Premiere in Bonn

Kreuzzug des Lichts

Eine Mine im Kongo, in der unter anderem Coltan geschürft wird. Um diese Rohstoffe gibt es immer wieder kriegerische Auseinandersetzungen in dem Land.
Wegen seiner Bodenschätze ist der Kongo seit dem 19. Jahrhundert ein begehrtes Land: Hier eine Mine, in der unter anderem Coltan geschürft wird. © JUNIOR D. KANNAH / AFP
Von Dorothea Marcus · 23.04.2015
Eine mystische Schifffahrt zum europäischen Abgrund im Kongo und ein komplexer, großartiger, wichtiger Abend: "Das Herz der Finsternis" nach Joseph Conrad am Theater Bonn, inszeniert von Jan-Christoph Gockel.
Im Kolonialklub langweilt man sich gerne gepflegt mit Hawaiihemd vor sich hin, Laura Sundermann ist die perfekte Patiencen legende Großbürgergattin. Sanft plätschert die Klaviermusik (Jacob Suske) im Hintergrund. Nur Schatzkiste und Totenkopf auf dem Tisch deuten an, dass das bei der von Jan-Christoph Gockel frei erfundenen Rahmenhandlung um jenes Verbrechen geht, das eines der schwersten Erben des aufgeklärten Europas ist: der Völkermord an 10 Millionen Kongolesen.
Ein harmlos-zynisches Bild. Es eröffnet den komplexen Abend über den Kolonialismus auf der Basis von Joseph Conrads schmalem Weltroman von 1899, der seine atemberaubende Aktualität und tiefe Wahrheit bis heute nicht eingebüßt hat. Alsbald wird dann auch Schauspieler Benjamin Grüter mit Rauschebart und Goldmantel als König Leopold II. ausstaffiert, das belgische Monster, der den Kongo 1895 zum Privatbesitz erklärte. Verwöhnte Kleinkind-Egos balgen sich um den riesigen Kuchen in Afrika-Form – was war die Kongo-Konferenz 1885 von Berlin, die den Grundstein legte für den euphemistisch "Wettlauf um Afrika" genannten Genozid, letztlich anderes als ein Kindergeburtstag.

Zeilen zur Elementsuche:
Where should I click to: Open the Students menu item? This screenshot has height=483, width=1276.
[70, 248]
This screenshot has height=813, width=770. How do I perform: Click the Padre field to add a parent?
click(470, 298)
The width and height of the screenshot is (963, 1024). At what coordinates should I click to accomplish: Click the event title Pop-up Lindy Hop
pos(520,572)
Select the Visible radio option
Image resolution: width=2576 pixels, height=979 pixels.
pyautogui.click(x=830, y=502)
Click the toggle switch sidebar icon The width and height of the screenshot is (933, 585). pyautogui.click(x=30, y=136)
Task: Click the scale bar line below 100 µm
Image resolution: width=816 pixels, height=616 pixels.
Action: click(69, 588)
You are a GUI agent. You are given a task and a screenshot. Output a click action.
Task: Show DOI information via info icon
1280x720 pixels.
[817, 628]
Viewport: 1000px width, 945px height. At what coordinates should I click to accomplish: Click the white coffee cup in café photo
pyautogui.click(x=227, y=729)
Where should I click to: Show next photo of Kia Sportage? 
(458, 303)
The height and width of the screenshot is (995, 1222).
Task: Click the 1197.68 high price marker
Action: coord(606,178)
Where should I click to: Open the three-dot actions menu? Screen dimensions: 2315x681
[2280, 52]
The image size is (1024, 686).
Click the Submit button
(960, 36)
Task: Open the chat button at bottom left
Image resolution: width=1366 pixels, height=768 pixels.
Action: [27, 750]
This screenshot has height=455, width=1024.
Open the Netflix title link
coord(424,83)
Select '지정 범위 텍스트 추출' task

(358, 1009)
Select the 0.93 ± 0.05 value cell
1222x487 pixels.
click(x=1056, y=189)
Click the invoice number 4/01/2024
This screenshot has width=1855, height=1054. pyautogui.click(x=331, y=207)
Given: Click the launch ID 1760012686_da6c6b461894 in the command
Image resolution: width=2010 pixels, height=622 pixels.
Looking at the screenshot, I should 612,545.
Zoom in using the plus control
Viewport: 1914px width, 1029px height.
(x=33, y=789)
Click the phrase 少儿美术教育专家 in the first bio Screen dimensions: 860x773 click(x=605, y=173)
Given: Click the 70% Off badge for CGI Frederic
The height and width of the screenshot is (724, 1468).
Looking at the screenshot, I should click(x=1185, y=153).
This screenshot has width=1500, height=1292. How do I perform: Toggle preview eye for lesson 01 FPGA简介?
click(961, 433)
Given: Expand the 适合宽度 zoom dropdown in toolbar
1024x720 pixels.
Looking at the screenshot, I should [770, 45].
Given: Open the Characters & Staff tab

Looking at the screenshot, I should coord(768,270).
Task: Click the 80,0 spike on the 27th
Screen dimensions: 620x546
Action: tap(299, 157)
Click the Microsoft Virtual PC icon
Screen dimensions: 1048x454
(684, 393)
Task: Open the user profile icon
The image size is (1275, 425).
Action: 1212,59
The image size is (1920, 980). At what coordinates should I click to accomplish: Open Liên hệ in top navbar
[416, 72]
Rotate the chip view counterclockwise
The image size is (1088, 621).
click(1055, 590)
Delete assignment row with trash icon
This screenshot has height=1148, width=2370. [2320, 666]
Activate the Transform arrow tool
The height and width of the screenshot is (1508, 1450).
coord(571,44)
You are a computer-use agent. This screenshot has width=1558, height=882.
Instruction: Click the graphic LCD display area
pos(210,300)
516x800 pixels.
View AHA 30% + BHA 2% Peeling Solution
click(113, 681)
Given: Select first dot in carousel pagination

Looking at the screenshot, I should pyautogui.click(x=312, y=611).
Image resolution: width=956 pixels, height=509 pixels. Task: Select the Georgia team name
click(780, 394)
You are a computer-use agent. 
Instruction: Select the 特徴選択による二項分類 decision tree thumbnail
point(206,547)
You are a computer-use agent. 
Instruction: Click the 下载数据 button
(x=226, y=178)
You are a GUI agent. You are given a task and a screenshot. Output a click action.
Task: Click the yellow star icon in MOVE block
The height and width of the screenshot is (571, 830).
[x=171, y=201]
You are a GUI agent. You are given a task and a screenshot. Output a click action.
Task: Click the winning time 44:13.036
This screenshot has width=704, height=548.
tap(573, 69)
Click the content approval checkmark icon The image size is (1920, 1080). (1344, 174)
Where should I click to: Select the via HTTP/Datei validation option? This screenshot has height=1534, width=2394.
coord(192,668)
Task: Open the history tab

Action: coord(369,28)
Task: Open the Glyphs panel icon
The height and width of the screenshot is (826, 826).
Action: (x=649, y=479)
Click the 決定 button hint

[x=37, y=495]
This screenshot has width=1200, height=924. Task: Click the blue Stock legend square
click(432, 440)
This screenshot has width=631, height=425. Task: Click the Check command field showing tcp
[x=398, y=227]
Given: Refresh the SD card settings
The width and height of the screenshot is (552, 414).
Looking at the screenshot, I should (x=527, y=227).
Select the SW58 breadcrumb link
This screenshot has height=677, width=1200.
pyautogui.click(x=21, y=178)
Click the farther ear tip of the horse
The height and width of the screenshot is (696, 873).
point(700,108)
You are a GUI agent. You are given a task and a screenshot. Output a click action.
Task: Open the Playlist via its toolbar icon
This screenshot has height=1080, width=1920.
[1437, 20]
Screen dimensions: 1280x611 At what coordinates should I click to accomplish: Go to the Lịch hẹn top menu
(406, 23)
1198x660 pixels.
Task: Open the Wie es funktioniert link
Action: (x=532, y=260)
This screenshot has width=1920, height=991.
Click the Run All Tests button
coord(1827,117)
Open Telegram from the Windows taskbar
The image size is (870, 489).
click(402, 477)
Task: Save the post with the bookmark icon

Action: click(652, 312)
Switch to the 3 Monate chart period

Kurze Aufgabe 1:
Kürze den Absatz der Theaterkritik, der mit „Im Kolonialklub langweilt man sich“ beginnt, und behalte dabei seine wichtigsten Angaben bei.
Kurze Aufgabe 2:
Gib den Abschnitt der Theaterkritik von „Eine Mine im“ bis „von Jan-Christoph Gockel.“ wortgetreu wieder.

Ergebnis der Übung 1:
Im Kolonialklub langweilt man sich gepflegt im Hawaiihemd. Laura Sundermann spielt die Patiencen legende Großbürgergattin, dazu läuft im Hintergrund Klaviermusik von Jacob Suske. Nur Schatzkiste und Totenkopf auf dem Tisch zeigen, worum es in Jan-Christoph Gockels frei erfundener Rahmenhandlung geht: um den Völkermord an 10 Millionen Kongolesen, eines der schwersten Erben des aufgeklärten Europas.

Ergebnis der Übung 2:
Eine Mine im Kongo, in der unter anderem Coltan geschürft wird. Um diese Rohstoffe gibt es immer wieder kriegerische Auseinandersetzungen in dem Land.
Wegen seiner Bodenschätze ist der Kongo seit dem 19. Jahrhundert ein begehrtes Land: Hier eine Mine, in der unter anderem Coltan geschürft wird. © JUNIOR D. KANNAH / AFP
Von Dorothea Marcus · 23.04.2015
Eine mystische Schifffahrt zum europäischen Abgrund im Kongo und ein komplexer, großartiger, wichtiger Abend: "Das Herz der Finsternis" nach Joseph Conrad am Theater Bonn, inszeniert von Jan-Christoph Gockel.